So for those unfamiliar with the acronym, fear of missing out. I definitely used alcohol as a crutch for socialisation (autism, and when I drink, I don’t feel so autistic). I have been out to a pub / karoake night and successfully not drunk alcohol, twice so far.
When I think about the future and the idea of ‘never drinking alcohol again’ it makes me feel a little sad. I imagine all the fun nights out I used to have, that I won’t have anymore… I imagine sitting around sighing, twiddling my thumbs while everyone has raucous fun.
I don’t feel like these are unreasonable worries, so hoping for some insights to puncture them. My main weapon to fight back is to imagine how I feel the morning after (nauseous, pounding head, sweating) and how that day is wasted; then to remind myself that drinking kicks me into a manic phase, with inevitable week+ of depression to follow.
I used to know a guy called Brian, friend of the family… he was always the life and soul of every party despite being teetotal. Always admired him, maybe that should be my mantra… “WWBD?”
Thanks, that is a very helpful tip. I’ve sort of fallen off the wagon… not out of control with it, but I went out to investigate the two local pubs at my dad’s new place a couple of Saturdays ago, I panicked at the bar and got a pint. Then sat and drank it in a bingo hall full of very, very old people… then went to the bar upstairs and had a couple there.
I felt like a bit of a failure at first but after thinking about it… this is a process, I’m a human being not a robot, and I’m going to slip up from time to time. The main thing is that I didn’t go full ‘Tasmanian Devil’, and stopped after 3 low-% beers. Will definitely make sure I’ve got something non-alcoholic in my hand in future and mentally prep for ‘bar panic’.
I’m glad it was helpful! Don’t beat yourself up about temporary setbacks. This is a marathon, not a race. “Field trips” are definitely a normal part of the journey.
What ultimately helped me was to deeply change the way I thought about alcohol at a subconscious level. As long as some part of me felt deprived, I don’t think abstinence would have worked. This was easier said than done, because alcohol had been a deep part of my identity forever. Giving it up felt like losing something core to myself.
I’m not entirely sure how it worked, but what I did was allow the question of “why do I want to quit?” to marinate in my brain for a while. I lurked r/stopdrinking daily, and was surprised at how many people had stories similar to mine. This helped dispel some of that “there is something uniquely wrong with me” notions. Then I went and read some quit lit - The easy way to control alcohol, Naked Mind, etc. I then wrote down a long document with all the reasons I wanted to quit. At some point, I had this feeling like the different parts of my subconscious were finally onboard. Quitting didn’t feel like a sacrifice, but more of a collective agreement amongst my subconscious selves that alcohol wasn’t really welcome to the party anymore.
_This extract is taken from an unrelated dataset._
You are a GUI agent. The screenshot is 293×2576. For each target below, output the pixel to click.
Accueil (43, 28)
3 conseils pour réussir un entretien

Then I protected my sobriety for the first couple of months. I didn’t go out to any venues that had alcohol, I told my close friends about it, and stocked my apartment with non-alcohol beverage options. I think it takes a few weeks before the old habits really start weakening.
Sorry for the wall of text, but all the best in your sober journey! IWNDWYT
Sorry I’m only just replying to your last message. I’ve left it marked ‘unread’ to keep in my messages for a couple of weeks now, so I can keep re-reading it… really good advice and I greatly appreciate it.